Last | Change | Percent | |
S&P Futures | 1381.7 | -0.8 | -0.06% |
Eurostoxx Index | 2487.6 | -7.6 | -0.30% |
Oil (WTI) | 88.79 | -0.5 | -0.55% |
LIBOR | 0.311 | -0.001 | -0.32% |
US Dollar Index (DXY) | 80.92 | 0.050 | 0.06% |
10 Year Govt Bond Yield | 1.62% | 0.01% | |
RPX Composite Real Estate Index | 191.4 | 0.0 |
Futures are lower this morning after Hewlett Packard announced accounting problems at its Autonomy unit. The company has taken an $8.8 billion charge on the Autonomy unit, which is shocking when you consider it only paid $7 billion for the company in the first place. Best Buy also missed. Bonds are down slightly, while MBS are flat.
Housing starts rose to an annualized pace of 894k, well ahead of the 840k estimate. Sep through July numbers were revised downward. While the rest of the economy seems to be turning down, housing is turning into a bright spot. That said, 894k is still far away from "normalcy," which is 1.5 million units per year. Yesterday's builder confidence index from the NAHB posted another gain, although it is still reflects "unfavorable" conditions, but just barely.
Chart: Housing Starts
Chart: NAHB Sentiment Index:
The Bernank is speaking at the Economic Club of NY this afternoon. The market will be looking for clues regarding life after Operation Twist. Expect Bernake to warn Washington that it won't be able to offset the damage to the economy if we go over the fiscal cliff.
Hostess and the Baker's union have been asked to enter mediation. This is a last-ditch attempt to see if the company can continue as a going concern. One of the biggest issues is the defined benefit pension plan. In an environment of zero percent interest rates, most, if not all, pension plans will be insolvent as there is no way to earn enough on the assets of the plan to cover healthcare inflation costs.

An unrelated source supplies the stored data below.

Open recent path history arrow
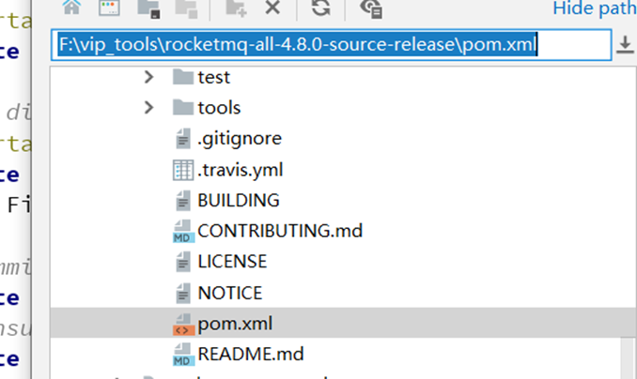Screen dimensions: 637x379 (x=626, y=44)
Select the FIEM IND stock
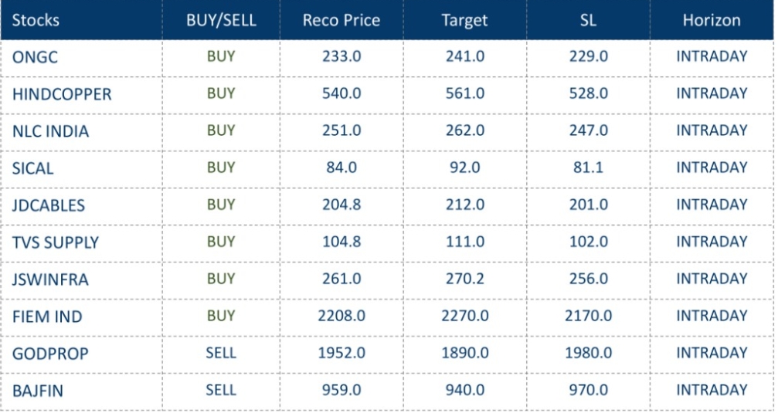 click(x=47, y=317)
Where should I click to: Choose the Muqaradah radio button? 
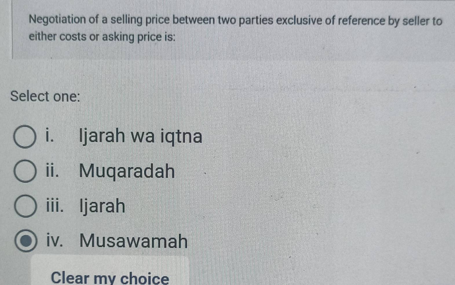pos(25,171)
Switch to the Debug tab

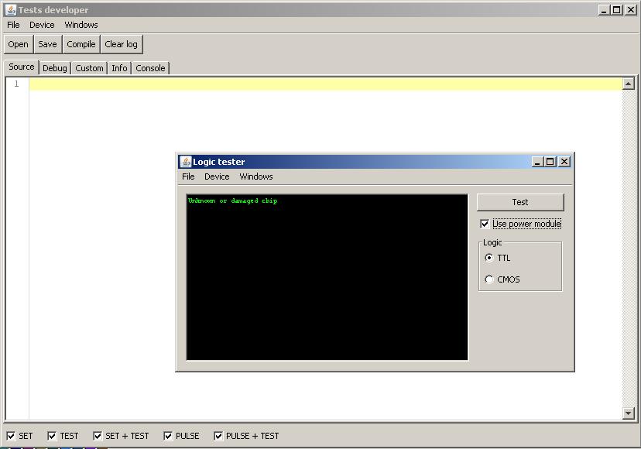pyautogui.click(x=55, y=68)
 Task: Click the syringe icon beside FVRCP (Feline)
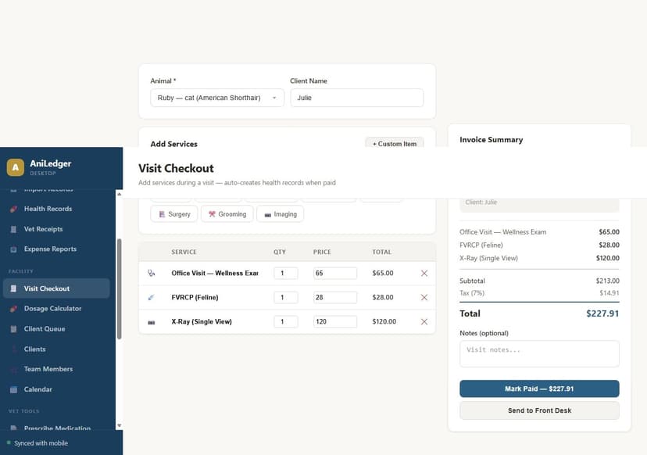(x=152, y=297)
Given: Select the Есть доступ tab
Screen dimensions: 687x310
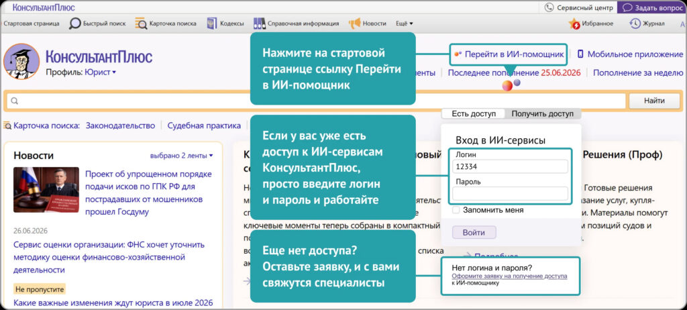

Of course many companies choose to assume unrealistic rates of return on plan assets or unrealistic cost inflation assumptions to make the plans solvent. By the way, this phenomenon affects insurance companies as well. One of the (many) unintended consequences of ZIRP.
The recent downturn in the markets has brought out the perma-bears. Marc Faber and Nouriel Roubini are warning about a tough 2013. Morgan Stanley is also warning of a recession in 2013 if we go over the fiscal cliff. Even if we don't they are forecasting flat GDP growth next year. That said, after this sell-off, I would be aware of the potential for a face-melting rally if we get a deal on the fiscal cliff. For those who focus on technicals, the S&P 500 is right at the 200 day moving average.
One possible piece of a deal would be a cap on deductions - one current number being bandied about is $35,000. Needless to say, this will have a negative effect on the high end of the housing market, especially in high cost areas like Coastal California and the NYC area. Moody's estimates that this could cut national home price growth from 4% to 3.5% from 2015 to 2019.